Gesichtserkennungsprogramme zum Beispiel, sagte Pichai, werde Google weiterhin nicht anbieten – obwohl die Technologie längst zur Verfügung steht. „Diese Programme sind beladen mit lauter Problemen.“ Ausdrücklich äußerte Pichai Verständnis für ein mögliches Moratorium in der EU: „Es ist Sache der Regierungen, den Kurs vorzugeben.“

Google, die weltweit größte Suchmaschine, sucht Führung: Das ist neu.

Doch Pichai ist mit seiner fragenden, fast demütigen Grundhaltung nicht allein. Immer mehr amerikanische Konzernchefs verbeugen sich derzeit höflich vor den Europäern. Dabei mischen sich echte Diskussionsbereitschaft und schlichter Eigennutz.

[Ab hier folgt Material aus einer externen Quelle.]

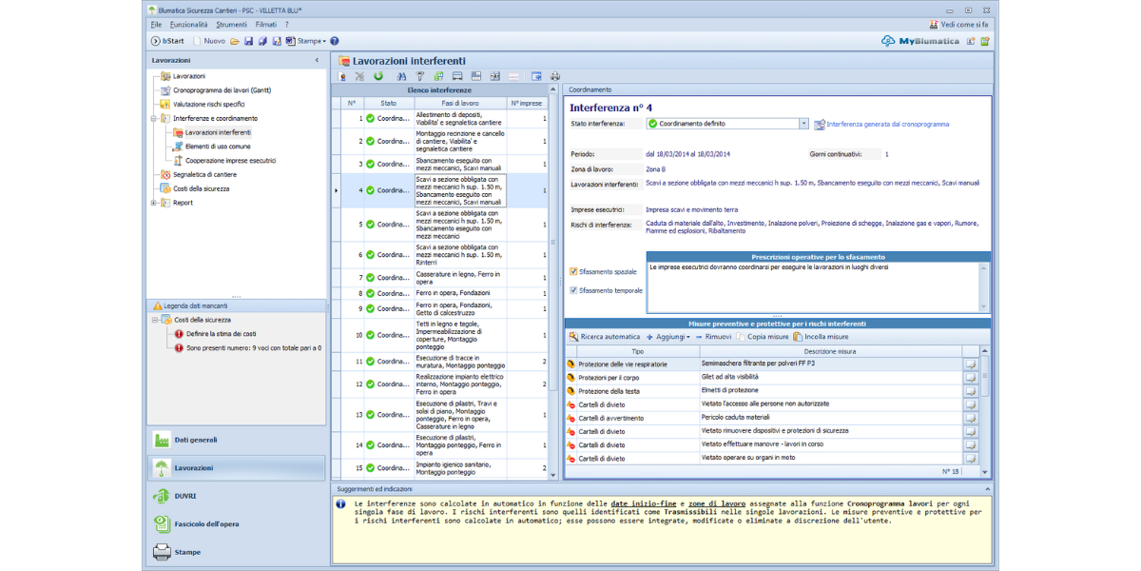1141x571 pixels.
Task: Click the Cronoprogramma dei lavori (Gantt) icon
Action: (x=165, y=90)
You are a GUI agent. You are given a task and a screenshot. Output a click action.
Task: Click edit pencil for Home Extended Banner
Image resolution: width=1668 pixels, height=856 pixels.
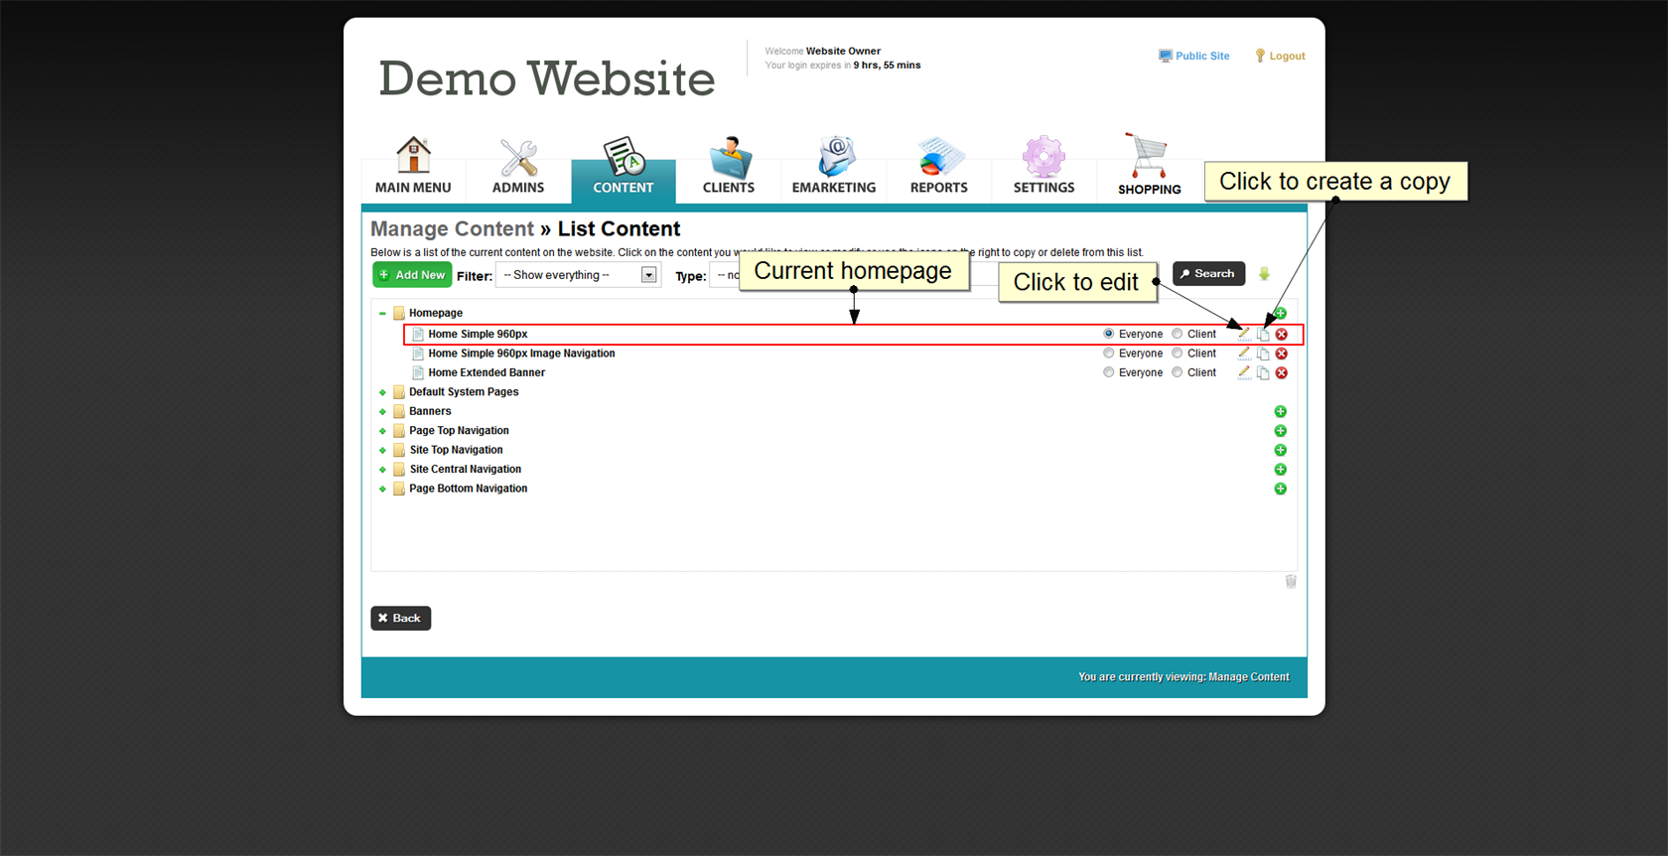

Google-Chef Sundar Pichai.

Google-Chef Sundar Pichai.

Denn die EU ist aus Sicht globaler High-Tech-Giganten doppelt interessant. Erstens reguliert sie die Zugänge zu einem hoch entwickelten Markt mit 500 Millionen Menschen. Zweitens beweisen die Brüsseler immer wieder einen weltweit einzigartigen politischen Mut, bloße Marktregelungen gleich auch mit Regelungen zum Schutz der Menschenwürde und der Freiheitsrechte zu verbinden.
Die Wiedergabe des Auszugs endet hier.